Exercise set »
**1.** In the statistics extract below, what p-value does the t-test in the first plot give?
**2.** Decide whether each statement agrees with the statistics extract below, and back each yes or no with the deciding words from the extract. (a) Civilians have three main uses of statistics. (b) The classical and Bayesian ways both lead to too much certainty. (c) In the example about means, the t-test finds that the two means are not different.
**3.** Translate this sentence from the statistics extract below into French: "Gist is there are two groups and one wants to test whether the means of these two groups are “different” from one another."

[begin Page extract]

There are two main uses of statistics by civilians, defined as folks who use statistics, who may have even had a class or two in the subject, but who are not statisticians1. These two are:
- Differences between means
- Differences between proportions
Examples of (1): marketing trial with two groups, A and B; or a drug trial, or psychological, educational, or sociological study, or dozens of other similar academic exercises, and on and on (and on some more). Gist is there are two groups and one wants to test whether the means of these two groups are “different” from one another.
Examples of (2): pretty much the same: marketing trial with two groups, C and D; or a drug trial, or psychological study, etc. Gist is there are two groups and one wants to test whether the proportion of “successes” is “different” from one trial to the other.
There are two main ways data analysis proceeds: the classical, hypothesis-testing, p-value way, or Bayesian posterior examination. Both ways lead to too much certainty. And then there’s the predictive way. Let’s look at some examples.
Differences between means
Two groups, A and B, are observed; data are taken from both. A t-test is run which asks the (unnecessary2) question, “Are the means different?” The first plot below shows us an example: yes, the two means are different, with a p-value of 0.00015. Pretty small! And would lead any researcher to conclude his theory is true. And be pretty darn confident about that judgment.
But he’d be way too certain, as we shall see.

[end Page extract]
[begin Record excerpts]

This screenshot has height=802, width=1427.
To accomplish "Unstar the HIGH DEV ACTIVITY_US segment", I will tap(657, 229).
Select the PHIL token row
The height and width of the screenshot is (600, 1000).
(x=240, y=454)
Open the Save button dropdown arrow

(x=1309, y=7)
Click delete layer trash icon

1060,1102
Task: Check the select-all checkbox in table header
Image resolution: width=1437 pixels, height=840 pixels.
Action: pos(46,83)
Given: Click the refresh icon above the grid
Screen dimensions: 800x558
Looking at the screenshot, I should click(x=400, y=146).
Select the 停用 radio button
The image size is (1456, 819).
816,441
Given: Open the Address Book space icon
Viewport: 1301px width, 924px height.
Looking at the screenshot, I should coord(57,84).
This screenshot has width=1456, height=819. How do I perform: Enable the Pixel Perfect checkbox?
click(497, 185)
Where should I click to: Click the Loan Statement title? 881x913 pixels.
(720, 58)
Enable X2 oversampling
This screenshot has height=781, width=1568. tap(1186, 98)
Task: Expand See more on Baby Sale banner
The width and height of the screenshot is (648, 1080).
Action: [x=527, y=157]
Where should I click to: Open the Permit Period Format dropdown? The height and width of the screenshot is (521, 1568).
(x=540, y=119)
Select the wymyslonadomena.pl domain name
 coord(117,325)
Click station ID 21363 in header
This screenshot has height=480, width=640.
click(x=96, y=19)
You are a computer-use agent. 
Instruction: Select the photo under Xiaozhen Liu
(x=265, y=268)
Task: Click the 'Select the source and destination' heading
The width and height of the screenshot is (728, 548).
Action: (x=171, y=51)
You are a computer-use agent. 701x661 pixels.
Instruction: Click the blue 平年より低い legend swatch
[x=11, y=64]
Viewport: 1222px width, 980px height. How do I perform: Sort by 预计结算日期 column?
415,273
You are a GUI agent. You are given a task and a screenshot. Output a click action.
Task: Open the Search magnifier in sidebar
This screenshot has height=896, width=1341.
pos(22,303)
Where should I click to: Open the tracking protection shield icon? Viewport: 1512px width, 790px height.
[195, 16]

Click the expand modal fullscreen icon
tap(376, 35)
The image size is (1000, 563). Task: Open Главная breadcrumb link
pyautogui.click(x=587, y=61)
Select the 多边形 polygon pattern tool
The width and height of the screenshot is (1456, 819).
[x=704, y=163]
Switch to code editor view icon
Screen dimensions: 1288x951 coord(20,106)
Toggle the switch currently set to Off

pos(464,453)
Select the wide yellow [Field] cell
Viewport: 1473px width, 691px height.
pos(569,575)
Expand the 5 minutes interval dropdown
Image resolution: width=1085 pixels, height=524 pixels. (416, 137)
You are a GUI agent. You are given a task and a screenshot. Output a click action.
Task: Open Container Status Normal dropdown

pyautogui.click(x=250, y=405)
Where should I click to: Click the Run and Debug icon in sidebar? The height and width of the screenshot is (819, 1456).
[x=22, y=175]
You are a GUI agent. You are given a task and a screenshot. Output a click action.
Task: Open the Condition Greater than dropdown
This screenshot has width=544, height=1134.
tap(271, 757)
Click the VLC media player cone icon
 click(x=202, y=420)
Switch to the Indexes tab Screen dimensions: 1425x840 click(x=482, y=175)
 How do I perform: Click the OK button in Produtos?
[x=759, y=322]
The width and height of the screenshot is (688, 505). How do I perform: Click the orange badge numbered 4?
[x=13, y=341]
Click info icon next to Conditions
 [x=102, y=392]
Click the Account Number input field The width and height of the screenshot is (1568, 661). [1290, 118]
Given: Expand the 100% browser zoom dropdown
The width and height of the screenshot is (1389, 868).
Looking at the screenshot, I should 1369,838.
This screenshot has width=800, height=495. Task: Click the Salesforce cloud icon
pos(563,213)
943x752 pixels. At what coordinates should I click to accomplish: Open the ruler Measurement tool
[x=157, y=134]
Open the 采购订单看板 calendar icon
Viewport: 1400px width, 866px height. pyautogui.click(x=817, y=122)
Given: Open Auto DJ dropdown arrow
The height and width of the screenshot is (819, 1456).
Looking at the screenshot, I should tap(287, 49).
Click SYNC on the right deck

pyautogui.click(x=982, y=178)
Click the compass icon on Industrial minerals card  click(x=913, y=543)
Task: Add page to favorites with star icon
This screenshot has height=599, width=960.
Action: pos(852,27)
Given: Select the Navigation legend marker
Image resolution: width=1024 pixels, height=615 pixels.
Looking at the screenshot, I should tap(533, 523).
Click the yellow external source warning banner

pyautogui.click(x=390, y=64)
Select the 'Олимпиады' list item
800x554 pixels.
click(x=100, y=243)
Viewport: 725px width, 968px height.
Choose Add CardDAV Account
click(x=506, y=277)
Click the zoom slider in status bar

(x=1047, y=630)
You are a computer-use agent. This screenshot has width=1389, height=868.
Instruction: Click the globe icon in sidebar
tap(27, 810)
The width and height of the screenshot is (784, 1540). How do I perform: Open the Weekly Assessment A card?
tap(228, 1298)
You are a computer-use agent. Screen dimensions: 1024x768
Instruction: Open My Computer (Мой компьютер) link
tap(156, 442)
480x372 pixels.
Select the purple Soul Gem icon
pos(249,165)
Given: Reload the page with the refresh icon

[end Record excerpts]

Responses by task »
**1.** 0.00015

**2.**
(a) No: "There are two main uses of statistics by civilians"
(b) Yes: "Both ways lead to too much certainty."
(c) No: "yes, the two means are different, with a p-value of 0.00015"

**3.** L'essentiel est qu'il y a deux groupes et que l'on veut tester si les moyennes de ces deux groupes sont « différentes » l'une de l'autre.